■ Task ■
From the first line to the last, reproduce the data exactly.
---- Record extracts
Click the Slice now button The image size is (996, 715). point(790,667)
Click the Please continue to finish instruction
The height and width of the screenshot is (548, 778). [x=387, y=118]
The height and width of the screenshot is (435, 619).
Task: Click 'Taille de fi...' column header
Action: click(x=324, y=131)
--------
■ Worked solution ■
Click the Slice now button The image size is (996, 715). point(790,667)
Click the Please continue to finish instruction
The height and width of the screenshot is (548, 778). [x=387, y=118]
The height and width of the screenshot is (435, 619).
Task: Click 'Taille de fi...' column header
Action: click(x=324, y=131)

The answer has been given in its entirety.